_What to work on_:
Reproduce every record below, character by character.

_Data extract_:
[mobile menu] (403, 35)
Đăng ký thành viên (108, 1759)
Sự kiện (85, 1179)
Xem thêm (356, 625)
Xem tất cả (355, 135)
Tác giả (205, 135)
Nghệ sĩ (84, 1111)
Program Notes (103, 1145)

_Answer section_:
[mobile menu] (403, 35)
Đăng ký thành viên (108, 1759)
Sự kiện (85, 1179)
Xem thêm (356, 625)
Xem tất cả (355, 135)
Tác giả (205, 135)
Nghệ sĩ (84, 1111)
Program Notes (103, 1145)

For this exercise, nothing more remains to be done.